Work to complete.
Report every line below that contains the word "toolbar", copying each one in full. Case counts.
** Start **
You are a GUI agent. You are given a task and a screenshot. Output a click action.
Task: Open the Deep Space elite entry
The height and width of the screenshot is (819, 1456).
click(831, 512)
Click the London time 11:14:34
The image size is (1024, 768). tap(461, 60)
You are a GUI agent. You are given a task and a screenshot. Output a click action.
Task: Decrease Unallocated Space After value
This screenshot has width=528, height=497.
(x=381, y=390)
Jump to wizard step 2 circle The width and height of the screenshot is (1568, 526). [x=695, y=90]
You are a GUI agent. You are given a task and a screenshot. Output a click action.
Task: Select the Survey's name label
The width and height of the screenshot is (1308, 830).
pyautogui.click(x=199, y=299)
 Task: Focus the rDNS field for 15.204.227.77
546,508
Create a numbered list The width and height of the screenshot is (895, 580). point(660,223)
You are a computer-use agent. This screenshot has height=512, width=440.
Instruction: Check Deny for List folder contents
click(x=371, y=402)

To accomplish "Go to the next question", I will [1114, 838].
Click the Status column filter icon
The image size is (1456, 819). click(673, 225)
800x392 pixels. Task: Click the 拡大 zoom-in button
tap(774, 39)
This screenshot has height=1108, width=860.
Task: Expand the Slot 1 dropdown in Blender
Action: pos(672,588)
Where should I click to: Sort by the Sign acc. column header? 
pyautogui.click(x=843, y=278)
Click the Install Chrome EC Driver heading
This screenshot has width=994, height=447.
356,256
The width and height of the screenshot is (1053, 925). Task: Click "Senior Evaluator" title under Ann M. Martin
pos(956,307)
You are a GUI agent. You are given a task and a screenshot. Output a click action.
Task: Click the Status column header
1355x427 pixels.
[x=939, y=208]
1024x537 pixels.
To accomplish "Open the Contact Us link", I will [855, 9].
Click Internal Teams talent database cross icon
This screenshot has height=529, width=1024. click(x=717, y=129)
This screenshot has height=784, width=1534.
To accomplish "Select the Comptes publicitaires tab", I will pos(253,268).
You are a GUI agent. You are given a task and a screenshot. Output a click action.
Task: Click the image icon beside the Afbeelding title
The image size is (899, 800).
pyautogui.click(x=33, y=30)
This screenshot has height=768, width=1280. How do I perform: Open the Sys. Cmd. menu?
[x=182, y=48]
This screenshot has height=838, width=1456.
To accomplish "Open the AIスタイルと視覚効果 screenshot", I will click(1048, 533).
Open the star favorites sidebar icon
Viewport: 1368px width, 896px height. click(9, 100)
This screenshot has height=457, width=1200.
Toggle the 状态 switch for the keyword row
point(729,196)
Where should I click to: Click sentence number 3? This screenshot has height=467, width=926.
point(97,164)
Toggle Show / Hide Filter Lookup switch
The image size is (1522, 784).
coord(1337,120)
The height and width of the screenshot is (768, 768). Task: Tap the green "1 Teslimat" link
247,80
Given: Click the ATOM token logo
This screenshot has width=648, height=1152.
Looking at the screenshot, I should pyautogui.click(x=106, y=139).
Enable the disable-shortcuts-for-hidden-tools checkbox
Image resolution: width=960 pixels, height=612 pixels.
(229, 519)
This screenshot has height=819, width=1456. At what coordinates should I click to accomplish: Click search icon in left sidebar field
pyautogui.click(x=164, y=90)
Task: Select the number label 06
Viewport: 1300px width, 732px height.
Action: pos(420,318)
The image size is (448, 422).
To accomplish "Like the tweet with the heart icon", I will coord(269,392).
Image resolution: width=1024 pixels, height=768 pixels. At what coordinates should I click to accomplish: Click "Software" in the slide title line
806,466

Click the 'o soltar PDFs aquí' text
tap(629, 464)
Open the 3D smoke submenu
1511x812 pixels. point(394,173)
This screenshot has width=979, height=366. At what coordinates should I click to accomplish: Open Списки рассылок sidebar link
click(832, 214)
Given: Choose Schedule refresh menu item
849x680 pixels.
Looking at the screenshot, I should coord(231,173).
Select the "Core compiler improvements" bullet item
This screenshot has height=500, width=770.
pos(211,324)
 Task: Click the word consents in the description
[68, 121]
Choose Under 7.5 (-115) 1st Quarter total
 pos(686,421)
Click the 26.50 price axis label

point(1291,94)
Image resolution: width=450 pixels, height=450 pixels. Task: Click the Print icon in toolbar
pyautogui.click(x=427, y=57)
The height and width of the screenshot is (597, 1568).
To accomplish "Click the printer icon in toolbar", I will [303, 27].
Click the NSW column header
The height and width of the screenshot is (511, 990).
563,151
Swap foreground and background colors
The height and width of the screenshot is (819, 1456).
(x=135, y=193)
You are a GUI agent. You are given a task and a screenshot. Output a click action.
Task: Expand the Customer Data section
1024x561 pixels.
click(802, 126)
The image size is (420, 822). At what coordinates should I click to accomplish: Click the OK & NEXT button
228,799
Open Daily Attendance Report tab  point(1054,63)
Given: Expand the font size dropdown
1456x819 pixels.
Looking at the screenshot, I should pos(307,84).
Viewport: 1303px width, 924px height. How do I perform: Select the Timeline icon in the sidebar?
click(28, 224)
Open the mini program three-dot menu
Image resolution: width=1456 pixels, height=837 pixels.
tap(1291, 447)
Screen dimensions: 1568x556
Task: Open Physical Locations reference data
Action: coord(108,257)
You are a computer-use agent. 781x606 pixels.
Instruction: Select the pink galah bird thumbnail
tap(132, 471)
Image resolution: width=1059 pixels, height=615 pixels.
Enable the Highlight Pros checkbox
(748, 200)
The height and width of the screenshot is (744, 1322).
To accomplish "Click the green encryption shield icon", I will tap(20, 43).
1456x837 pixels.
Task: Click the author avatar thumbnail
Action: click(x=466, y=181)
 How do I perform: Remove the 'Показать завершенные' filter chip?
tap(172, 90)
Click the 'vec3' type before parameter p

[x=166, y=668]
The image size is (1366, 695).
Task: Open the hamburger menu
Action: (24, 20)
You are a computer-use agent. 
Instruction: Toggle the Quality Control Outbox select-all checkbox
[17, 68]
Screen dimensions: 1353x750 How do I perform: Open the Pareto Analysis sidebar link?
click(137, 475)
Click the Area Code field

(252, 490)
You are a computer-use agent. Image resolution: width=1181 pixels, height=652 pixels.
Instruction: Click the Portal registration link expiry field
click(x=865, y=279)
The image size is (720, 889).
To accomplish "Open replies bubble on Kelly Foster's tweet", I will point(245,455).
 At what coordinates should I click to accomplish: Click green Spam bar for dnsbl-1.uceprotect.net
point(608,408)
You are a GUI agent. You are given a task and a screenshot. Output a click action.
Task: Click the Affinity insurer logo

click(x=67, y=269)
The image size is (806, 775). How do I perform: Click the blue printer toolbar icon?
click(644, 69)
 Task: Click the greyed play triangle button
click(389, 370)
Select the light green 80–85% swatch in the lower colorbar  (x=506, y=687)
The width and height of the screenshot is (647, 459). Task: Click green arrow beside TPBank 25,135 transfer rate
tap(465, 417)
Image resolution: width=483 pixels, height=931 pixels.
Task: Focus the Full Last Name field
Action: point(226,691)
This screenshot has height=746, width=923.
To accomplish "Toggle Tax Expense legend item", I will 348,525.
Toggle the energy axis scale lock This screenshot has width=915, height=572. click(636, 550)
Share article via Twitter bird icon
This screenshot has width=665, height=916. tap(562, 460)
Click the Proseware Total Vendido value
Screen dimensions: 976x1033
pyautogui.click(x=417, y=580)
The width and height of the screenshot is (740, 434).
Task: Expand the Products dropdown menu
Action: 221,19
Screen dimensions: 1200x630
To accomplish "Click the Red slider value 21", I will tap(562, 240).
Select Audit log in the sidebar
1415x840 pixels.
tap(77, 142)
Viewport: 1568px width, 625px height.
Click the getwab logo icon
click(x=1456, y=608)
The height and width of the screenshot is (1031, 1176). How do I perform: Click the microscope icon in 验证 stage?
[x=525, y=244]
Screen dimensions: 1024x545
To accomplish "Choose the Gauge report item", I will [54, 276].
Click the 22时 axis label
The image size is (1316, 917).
** End **
Finished answer.
Image resolution: width=450 pixels, height=450 pixels. Task: Click the Print icon in toolbar
To accomplish "Click the printer icon in toolbar", I will [303, 27].
The image size is (806, 775). How do I perform: Click the blue printer toolbar icon?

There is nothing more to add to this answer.